Netsparker scans are fully configurable, right down to excluding or including parameters. Both Netsparker Enterprise and Netsparker Standard maintain a list of currently Ignored Parameters. You can add, edit and remove items from this list.

Excluded Parameters Definitions

For each parameter, Netsparker displays definitions.

How to Specify a Parameter to Exclude From a Scan

  1. First, open the Ignored Parameters list:
    • In Netsparker Enterprise:
      • From the main menu, select Policies, then New Scan Policy.
      • Click the Ignored Parameters tab.

    excluded parameters_4_add new parameter.png

      • In Netsparker Standard:
        • In the Scan Policy Editor dialog, navigate to the Security Checks panel and select Ignored Parameters.
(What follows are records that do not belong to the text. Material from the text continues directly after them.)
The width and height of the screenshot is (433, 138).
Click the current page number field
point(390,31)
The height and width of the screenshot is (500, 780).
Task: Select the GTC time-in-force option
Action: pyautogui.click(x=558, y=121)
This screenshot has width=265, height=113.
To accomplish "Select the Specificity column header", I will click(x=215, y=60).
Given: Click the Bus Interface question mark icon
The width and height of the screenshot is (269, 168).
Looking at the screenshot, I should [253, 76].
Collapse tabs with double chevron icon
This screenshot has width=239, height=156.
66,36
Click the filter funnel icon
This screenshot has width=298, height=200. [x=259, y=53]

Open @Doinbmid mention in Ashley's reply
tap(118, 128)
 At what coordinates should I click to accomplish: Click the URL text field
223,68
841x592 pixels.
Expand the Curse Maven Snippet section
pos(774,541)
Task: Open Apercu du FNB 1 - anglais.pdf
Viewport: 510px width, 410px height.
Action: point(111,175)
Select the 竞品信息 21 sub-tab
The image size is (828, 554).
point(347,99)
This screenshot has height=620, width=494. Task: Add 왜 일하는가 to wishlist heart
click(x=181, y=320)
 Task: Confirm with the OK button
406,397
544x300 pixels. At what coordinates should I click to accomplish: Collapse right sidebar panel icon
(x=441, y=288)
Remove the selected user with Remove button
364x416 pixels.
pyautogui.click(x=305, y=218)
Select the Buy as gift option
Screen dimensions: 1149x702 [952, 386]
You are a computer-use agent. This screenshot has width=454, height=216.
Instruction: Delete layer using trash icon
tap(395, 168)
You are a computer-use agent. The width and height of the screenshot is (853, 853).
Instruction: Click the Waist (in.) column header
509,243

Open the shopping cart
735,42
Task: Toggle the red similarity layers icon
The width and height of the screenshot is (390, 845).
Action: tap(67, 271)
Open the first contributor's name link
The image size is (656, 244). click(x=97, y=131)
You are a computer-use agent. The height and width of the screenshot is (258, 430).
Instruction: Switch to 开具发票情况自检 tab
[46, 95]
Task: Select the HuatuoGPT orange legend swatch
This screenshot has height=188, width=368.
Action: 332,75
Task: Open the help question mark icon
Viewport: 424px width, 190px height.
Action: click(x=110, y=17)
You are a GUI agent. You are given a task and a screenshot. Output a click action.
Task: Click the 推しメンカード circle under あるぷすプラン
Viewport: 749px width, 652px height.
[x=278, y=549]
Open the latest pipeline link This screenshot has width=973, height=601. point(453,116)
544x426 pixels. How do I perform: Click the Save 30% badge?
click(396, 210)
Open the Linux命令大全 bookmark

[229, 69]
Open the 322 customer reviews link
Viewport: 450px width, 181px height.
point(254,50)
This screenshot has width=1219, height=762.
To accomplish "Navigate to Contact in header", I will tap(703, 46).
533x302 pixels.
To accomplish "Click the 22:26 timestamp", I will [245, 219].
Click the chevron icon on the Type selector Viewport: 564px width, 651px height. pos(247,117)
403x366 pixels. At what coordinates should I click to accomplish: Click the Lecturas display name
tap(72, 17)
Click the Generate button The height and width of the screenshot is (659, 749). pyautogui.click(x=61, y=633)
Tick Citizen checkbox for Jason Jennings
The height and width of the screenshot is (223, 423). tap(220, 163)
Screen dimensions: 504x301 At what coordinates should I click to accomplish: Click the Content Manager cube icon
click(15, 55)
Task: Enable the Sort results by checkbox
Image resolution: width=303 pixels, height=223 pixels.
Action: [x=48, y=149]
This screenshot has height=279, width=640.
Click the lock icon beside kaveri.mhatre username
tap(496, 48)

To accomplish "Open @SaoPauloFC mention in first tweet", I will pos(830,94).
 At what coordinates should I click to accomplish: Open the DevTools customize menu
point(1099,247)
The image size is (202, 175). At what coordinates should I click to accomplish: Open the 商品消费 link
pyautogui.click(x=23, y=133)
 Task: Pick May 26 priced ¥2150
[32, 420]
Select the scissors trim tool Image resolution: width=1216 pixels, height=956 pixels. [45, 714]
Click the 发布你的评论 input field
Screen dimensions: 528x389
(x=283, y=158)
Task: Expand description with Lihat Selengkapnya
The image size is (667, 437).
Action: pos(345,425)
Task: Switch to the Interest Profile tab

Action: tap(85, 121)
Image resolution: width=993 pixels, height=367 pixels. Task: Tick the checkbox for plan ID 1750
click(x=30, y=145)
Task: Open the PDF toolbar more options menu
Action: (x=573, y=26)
    ignore parameters_scan policy editor.png

    1. The configured POST and GET Ignored Parameters list is displayed.
    2. Do the following:
      • Create a new parameter:
        • In Netsparker Enterprise, click New
        • In Netsparker Standard, click into the last (empty) row at the bottom of the list
      • Complete the NAME, PATTERN and TYPE definitions
      • Alternatively, edit the definitions of an existing parameter.
    3. In Netsparker Enterprise, click Save. In Netsparker Standard, click OK.

    How to Specify all GET or POST Parameters in a Scan

    You can exclude all parameters for a specific HTTP verb (for example, the POST verb).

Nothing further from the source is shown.